The Global Alliance for Genomics and Health (GA4GH) Beacon protocol lets researchers ask whether a genomic variant has been observed in a participating cohort and receive aggregate variant-level counts. As Beacon networks grow, two privacy risks remain: host institutions can see plaintext queries, and repeated rare-variant queries can support membership-inference attacks. We present bioETH-Beacon, a smart-contract prototype that runs the Beacon "aggregate count" query over encrypted data on a fully homomorphic Ethereum Virtual Machine (fhEVM). Hospitals upload encrypted marker-count entries, authorized researchers submit encrypted marker queries, and the contract returns an encrypted answer that is released, via an off-chain key-management service, only to the requester named in the contract's on-chain ACL. The design is organized as a 3x4 tier-by-query-family grid spanning genotype, sex, age, and phenotype queries, with tiers that trade stronger confidentiality for lower query cost. For genotype paths, the prototype can add bounded on-chain noise to mitigate probing attacks. Experiments on synthetic panels derived from a Polygenic Score (PGS) catalog show the expected scaling behavior and demonstrate that pre-aggregation can substantially reduce query gas when public marker presence is an acceptable trade-off. Overall, bioETH-Beacon provides a research prototype for confidential Beacon-style genomic querying without a trusted compute evaluator.

Editorial analysis

A structured set of objections, weighed in public.

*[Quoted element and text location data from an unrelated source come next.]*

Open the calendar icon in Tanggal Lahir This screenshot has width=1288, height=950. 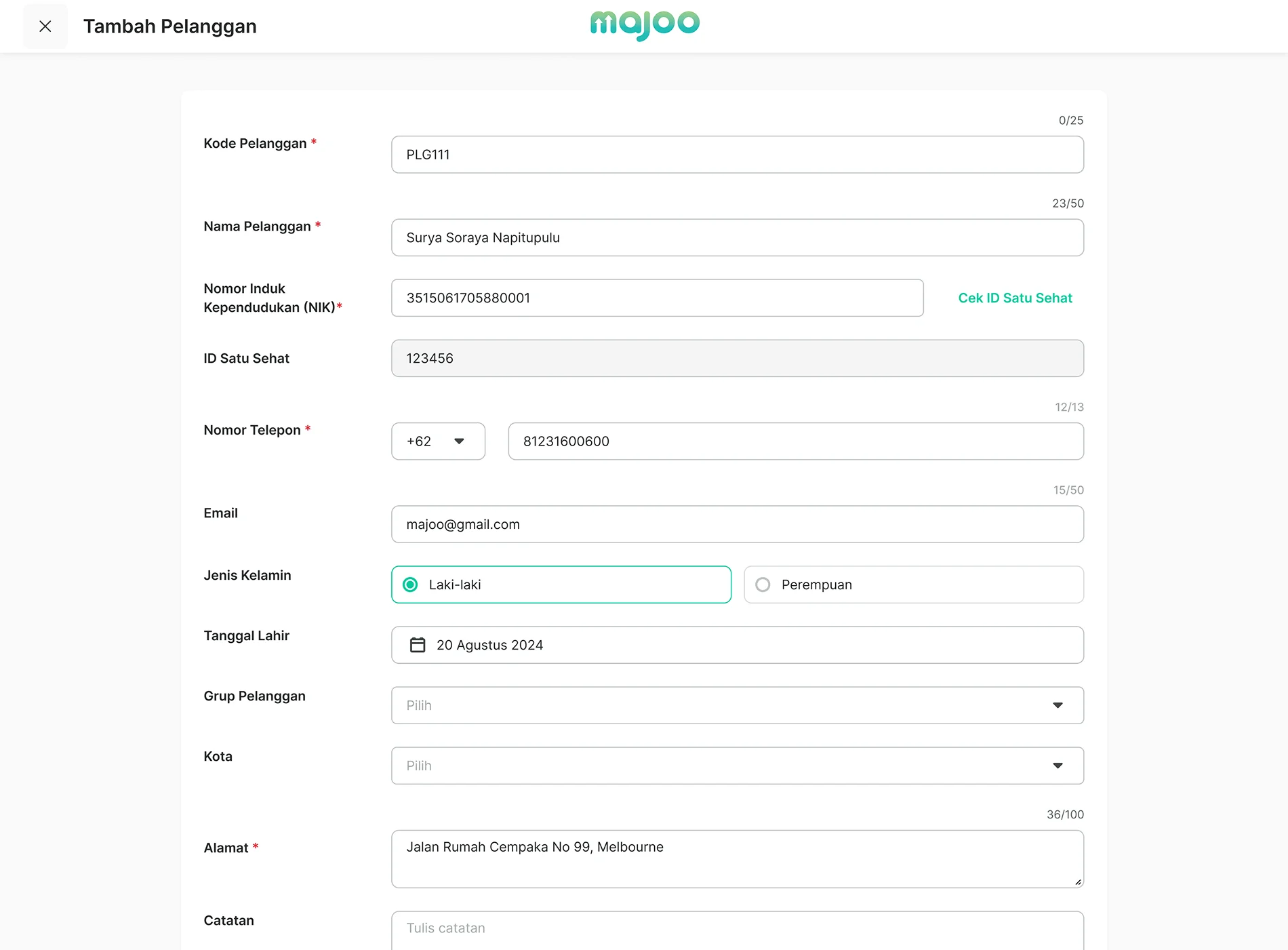tap(418, 645)
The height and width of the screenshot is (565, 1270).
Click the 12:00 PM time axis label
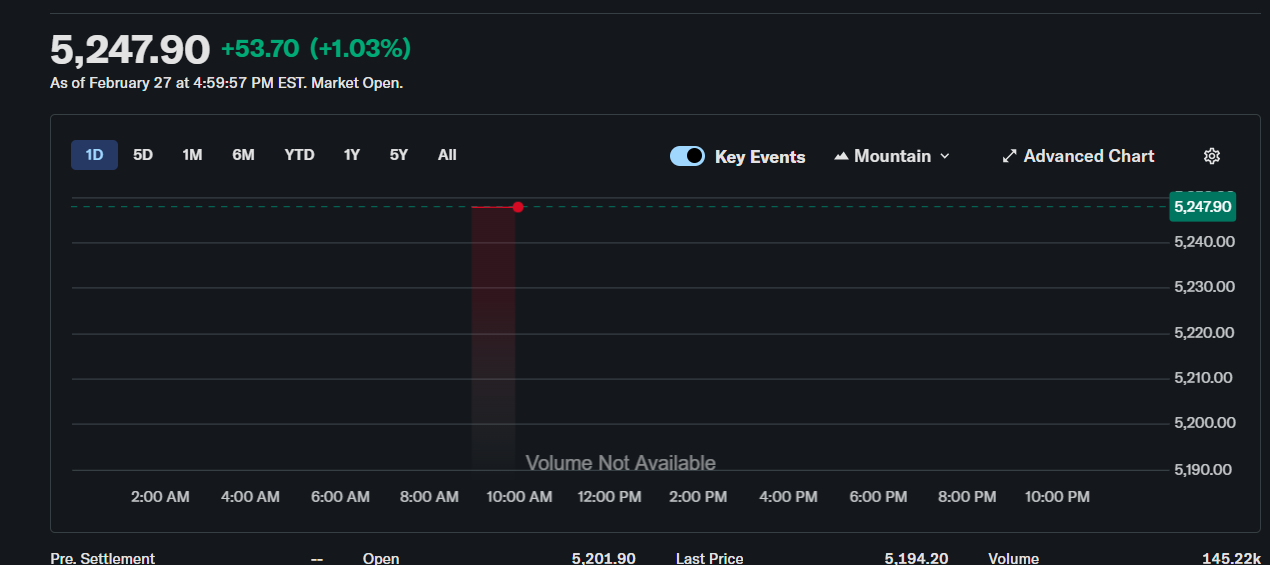609,497
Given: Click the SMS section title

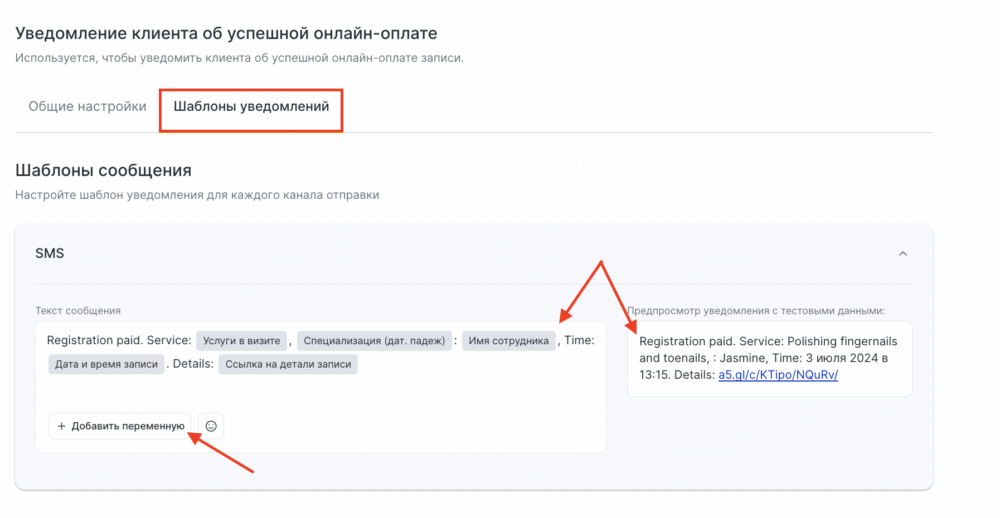Looking at the screenshot, I should (x=50, y=253).
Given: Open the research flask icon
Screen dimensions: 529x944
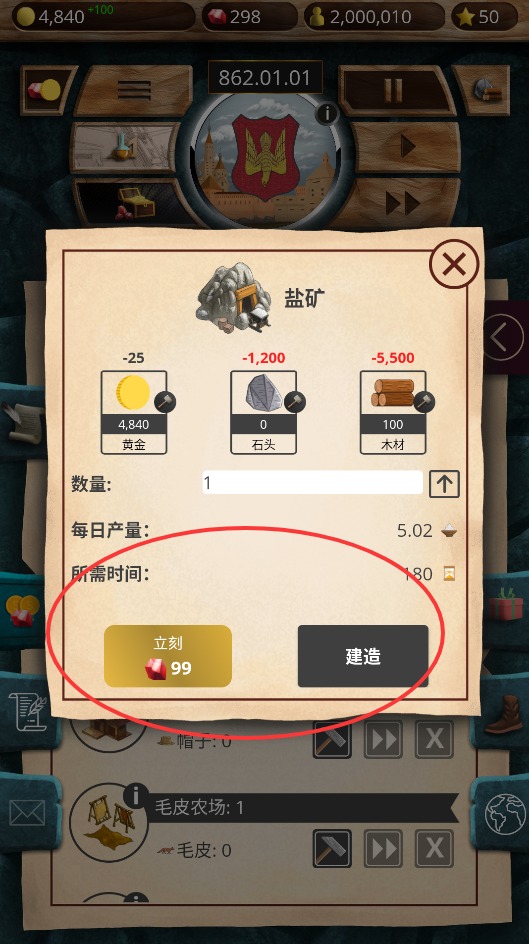Looking at the screenshot, I should point(125,146).
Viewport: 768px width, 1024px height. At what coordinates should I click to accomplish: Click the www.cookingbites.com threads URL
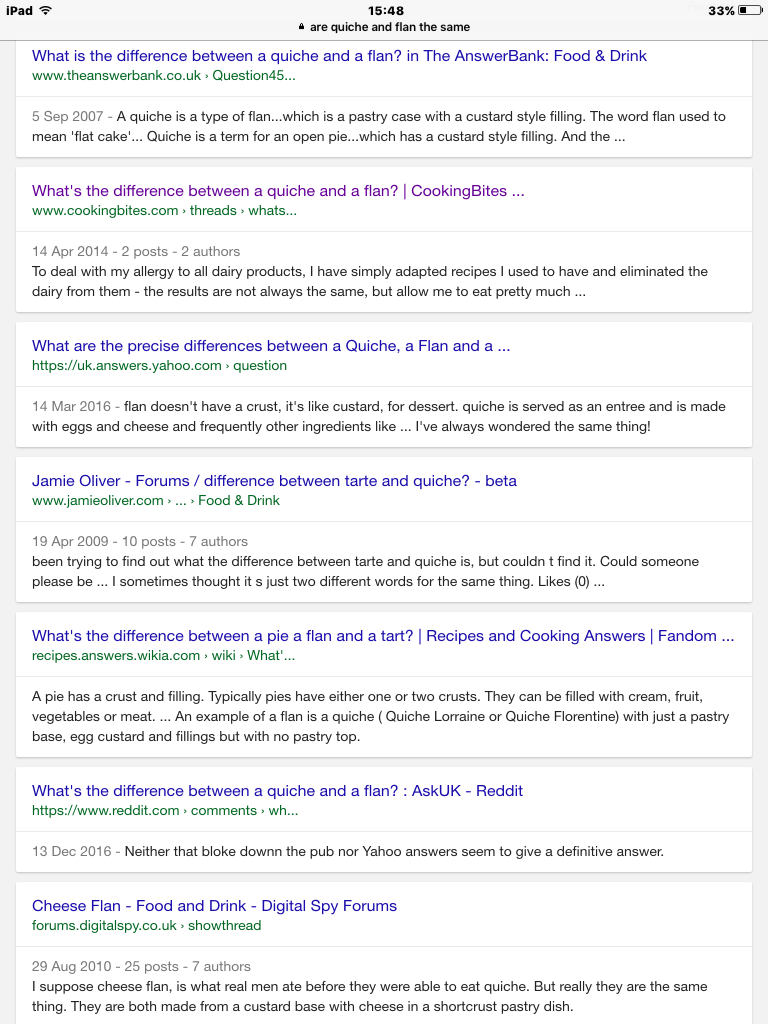(x=164, y=210)
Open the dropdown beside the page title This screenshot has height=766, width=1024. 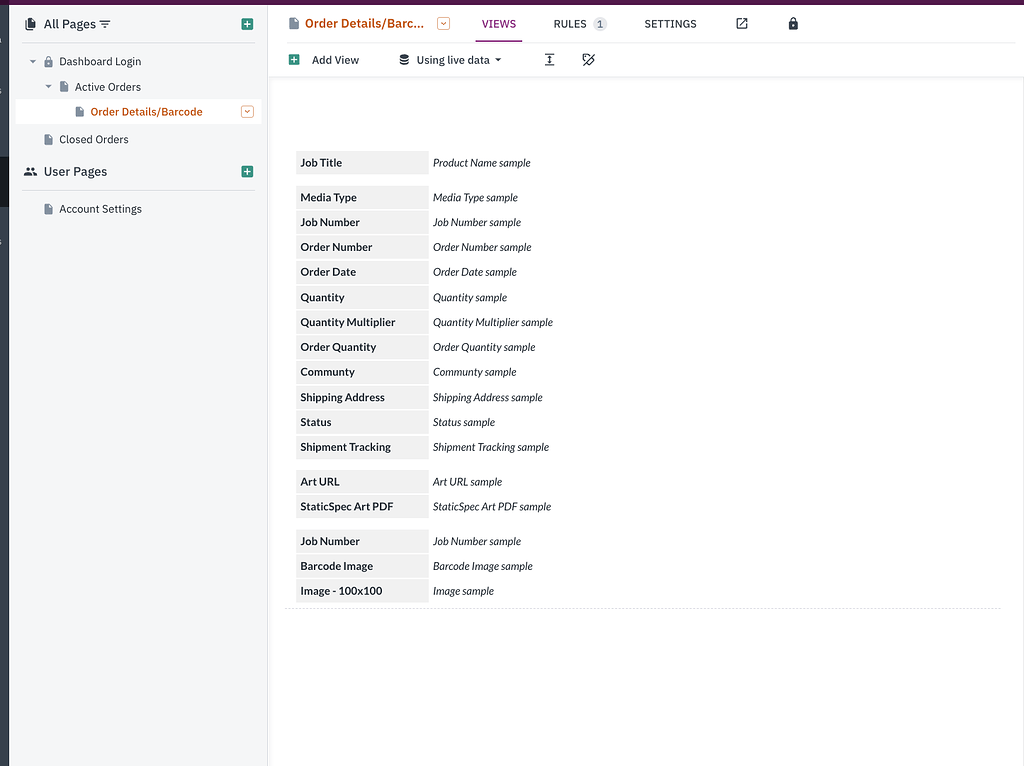(442, 23)
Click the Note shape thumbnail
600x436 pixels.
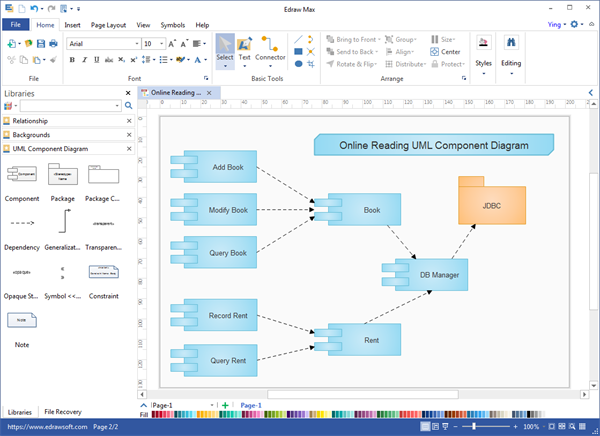(x=22, y=322)
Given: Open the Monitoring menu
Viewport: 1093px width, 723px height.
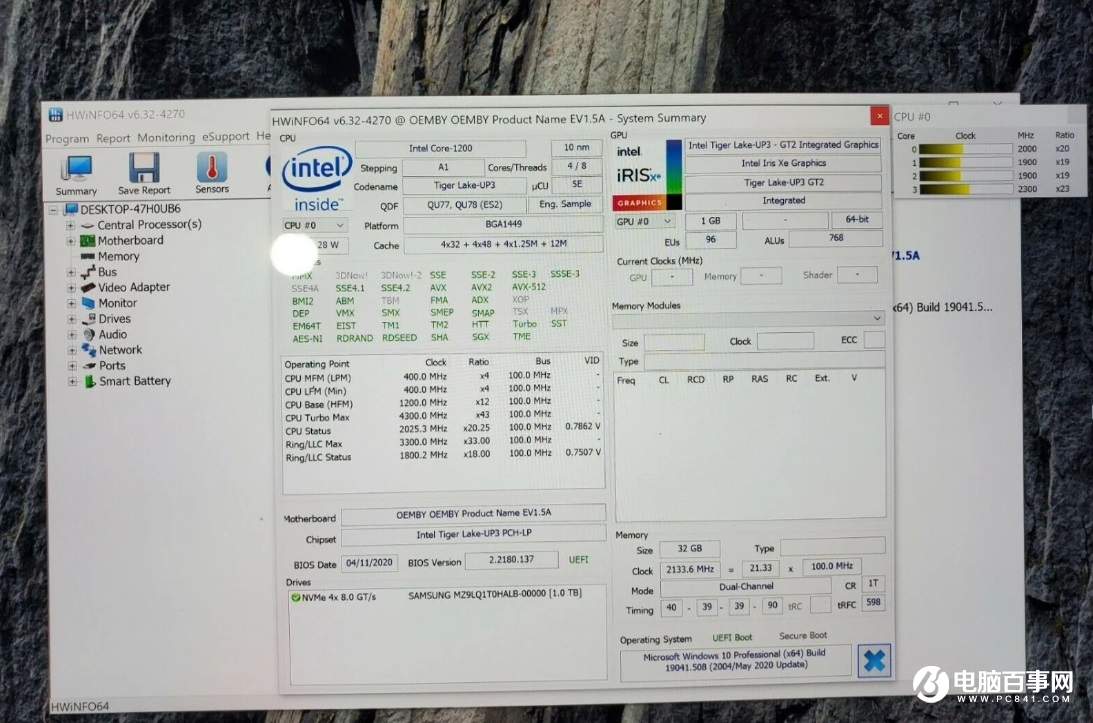Looking at the screenshot, I should click(166, 138).
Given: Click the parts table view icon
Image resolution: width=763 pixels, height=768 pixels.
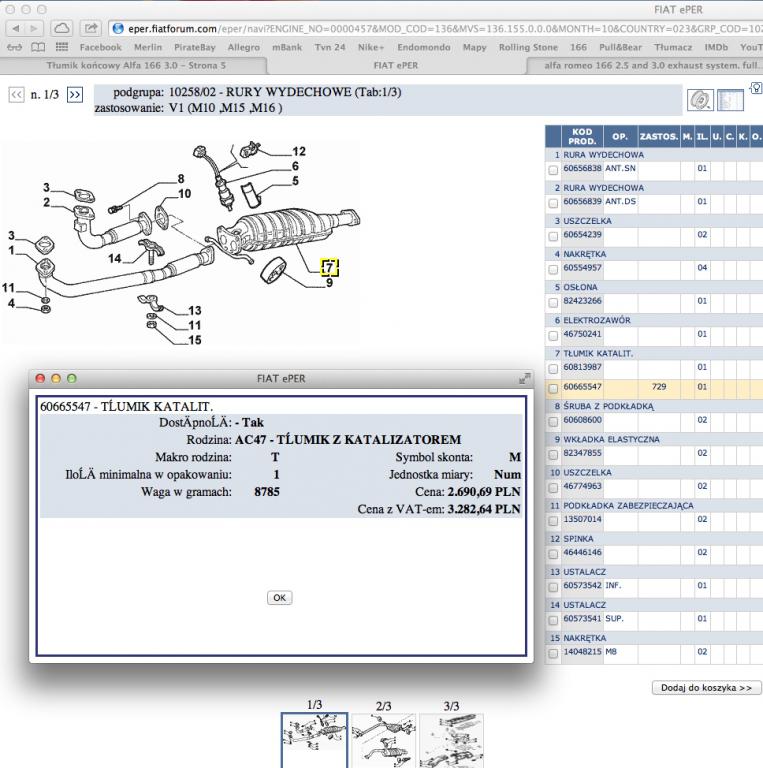Looking at the screenshot, I should point(731,100).
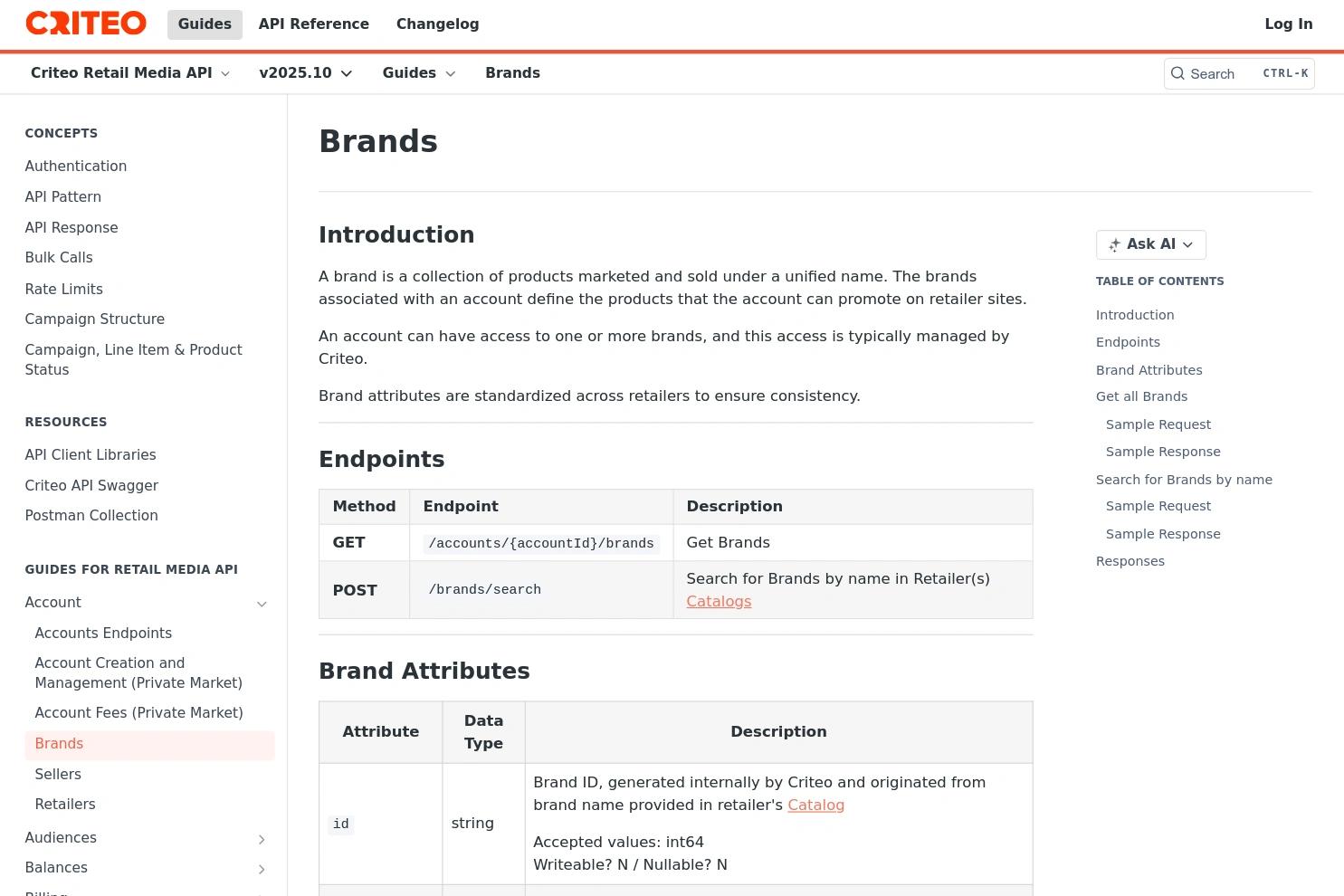Screen dimensions: 1344x896
Task: Jump to Brand Attributes in table of contents
Action: pos(1149,370)
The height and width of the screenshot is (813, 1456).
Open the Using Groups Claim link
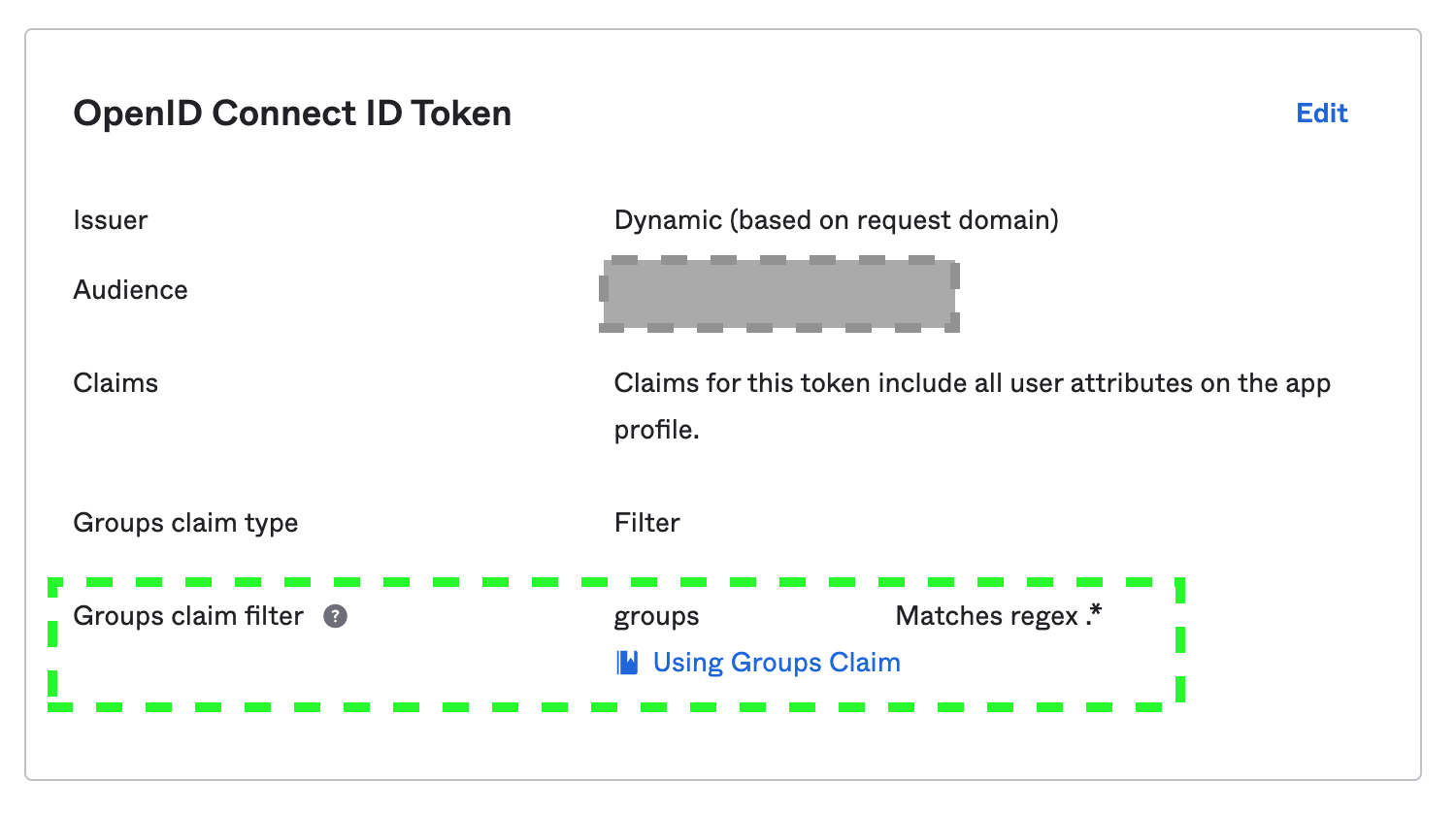click(776, 663)
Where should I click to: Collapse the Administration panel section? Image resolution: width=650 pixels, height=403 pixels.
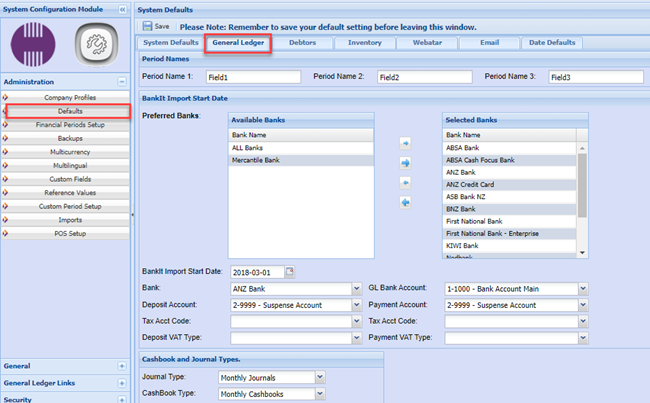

Desk editor's note, referee report, simulated authors' rebuttal, and a circularity audit. Tearing a paper down is the easy half of reading it; the pith above is the substance, this is the friction.

Referee Report

2 major / 0 minor

Summary. The paper presents bioETH-Beacon, a smart-contract prototype on a fully homomorphic EVM (fhEVM) that supports confidential GA4GH Beacon-style aggregate count queries over encrypted genomic marker data. Hospitals upload encrypted counts; authorized researchers submit encrypted queries organized in a 3x4 tier-by-query-family grid (genotype/sex/age/phenotype); the contract computes an encrypted result that is released only to the ACL-specified requester via an off-chain key-management service. For genotype paths the design optionally adds bounded on-chain noise; synthetic experiments on PGS-derived panels are used to illustrate scaling behavior and gas savings from pre-aggregation when public marker presence is acceptable. The central contribution is framed as a research prototype that removes the need for a trusted compute evaluator.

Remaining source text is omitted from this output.